WHAT NEEDS TO BE DONE:
Your answer should hold exactly the lines from the one containing "Where should I click to: Click the redacted" through the end of the material, and no others.
::::::::::
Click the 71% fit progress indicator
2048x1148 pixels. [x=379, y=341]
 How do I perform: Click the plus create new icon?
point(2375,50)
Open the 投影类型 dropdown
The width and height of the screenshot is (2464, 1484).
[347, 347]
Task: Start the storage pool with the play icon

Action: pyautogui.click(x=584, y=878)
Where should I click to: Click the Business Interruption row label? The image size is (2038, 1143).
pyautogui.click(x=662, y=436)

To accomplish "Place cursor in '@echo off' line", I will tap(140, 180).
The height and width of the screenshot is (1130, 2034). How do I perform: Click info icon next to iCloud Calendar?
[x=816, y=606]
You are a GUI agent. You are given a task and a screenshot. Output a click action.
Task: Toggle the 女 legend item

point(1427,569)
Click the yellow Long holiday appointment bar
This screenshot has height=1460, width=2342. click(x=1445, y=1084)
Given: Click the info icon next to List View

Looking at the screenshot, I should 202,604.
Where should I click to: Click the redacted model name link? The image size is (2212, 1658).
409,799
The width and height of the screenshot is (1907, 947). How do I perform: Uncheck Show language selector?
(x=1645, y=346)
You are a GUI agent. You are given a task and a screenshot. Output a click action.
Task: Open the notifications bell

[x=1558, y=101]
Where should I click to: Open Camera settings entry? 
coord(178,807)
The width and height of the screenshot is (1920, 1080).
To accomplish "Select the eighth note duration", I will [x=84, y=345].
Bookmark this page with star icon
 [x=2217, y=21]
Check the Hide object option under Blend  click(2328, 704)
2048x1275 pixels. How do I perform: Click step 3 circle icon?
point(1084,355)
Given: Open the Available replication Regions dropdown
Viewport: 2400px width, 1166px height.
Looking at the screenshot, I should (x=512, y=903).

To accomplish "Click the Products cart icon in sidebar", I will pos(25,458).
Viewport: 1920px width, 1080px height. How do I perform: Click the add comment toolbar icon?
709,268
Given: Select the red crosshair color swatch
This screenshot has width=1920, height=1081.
::::::::::
OUTPUT OF THE TASK:
Where should I click to: Click the redacted model name link? The image size is (2212, 1658).
409,799
The width and height of the screenshot is (1907, 947). How do I perform: Uncheck Show language selector?
(x=1645, y=346)
You are a GUI agent. You are given a task and a screenshot. Output a click action.
Task: Open the notifications bell

[x=1558, y=101]
Where should I click to: Open Camera settings entry? 
coord(178,807)
The width and height of the screenshot is (1920, 1080).
To accomplish "Select the eighth note duration", I will [x=84, y=345].
Bookmark this page with star icon
 [x=2217, y=21]
Check the Hide object option under Blend  click(2328, 704)
2048x1275 pixels. How do I perform: Click step 3 circle icon?
point(1084,355)
Given: Open the Available replication Regions dropdown
Viewport: 2400px width, 1166px height.
Looking at the screenshot, I should (x=512, y=903).

To accomplish "Click the Products cart icon in sidebar", I will pos(25,458).
Viewport: 1920px width, 1080px height. How do I perform: Click the add comment toolbar icon?
709,268
Given: Select the red crosshair color swatch
This screenshot has width=1920, height=1081.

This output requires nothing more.